Saturday, February 07, 2009

'Because of This Thing, People Think They Are in Hell'

Amusing article in WSJ today about split opinions of the demonic horse statue near the Denver airport.

"It looks like it's possessed," says Denver resident Samantha Horoschak. "I have a huge fear of flying anyway, and to be greeted at the airport by a demon horse -- it's not a soothing experience."

Curiously enough, the statue crushed and killed its designer during assembly.

Monday, February 02, 2009

Jimmy Buffett helps launch Google Ocean

Attended the press event for the launch of Google Earth 5.0 containing several new features including Google Ocean. It was an inspiring event - great to see technical innovation turn out such a usable and immersive product.

For me it was especially fun to see Jimmy Buffett talk about Google, debut his new YouTube channel and perform. MG over at VentureBeat has some nice coverage as well as capturing a photo of me talking with Buffett after the event. I'm a longtime Buffett fan so looking forward to more collaborations.

Oh and what did YouTube do to support this great launch? We now support altitude in our geotags, which will help you tell us whether your video was shot at the top of a mountain or below the surface of an ocean.

Sunday, February 01, 2009

When is a start-up not a start-up?

Somewhere along the way the moniker "start-up" shifted from meaning a new business in its first years of growth to merely "pre-exit for its investors." With liquidity paths clogged more companies are entering the adolescent phase of their existence where start-up doesn't really resonate for me as a description.

A company like Linden Lab has been around since 2000 and is very profitable. Are you a start-up? No, you're an ongoing concern, or actually technically just a small-medium business.

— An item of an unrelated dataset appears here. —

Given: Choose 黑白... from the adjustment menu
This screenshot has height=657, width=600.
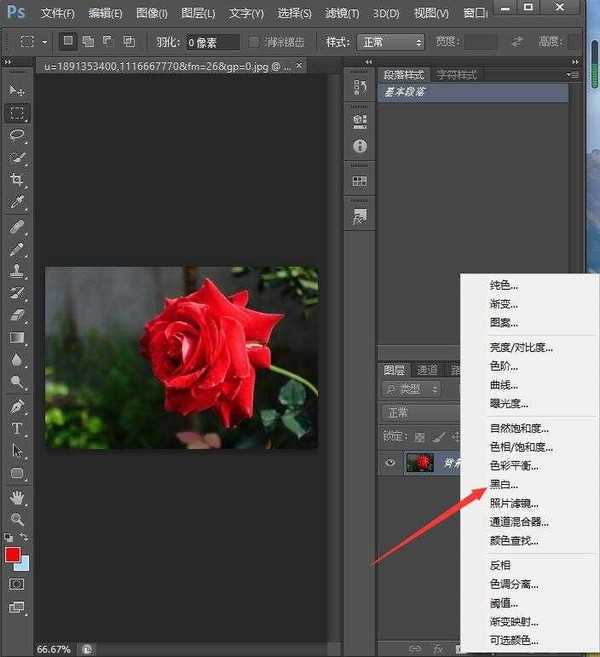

And most SMBs don't have exit events so what does this mean for early venture investors looking to return their fund? Are we going to see more conflicts between company and investors where the latter push for a growth acceleration strategy or roll-up in order to get public or find liquidity? Will more CEOs just buy out their investors at reasonable prices in order to take control of their business? Will we see CEOs cease saying they are start-up entrepenuers and recognize that they are, gulp, small business owners (not that there's anything wrong with that, but it seems the tech execs i know equate that moniker with the guy who owns their dry cleaner. Not sexy enough for them).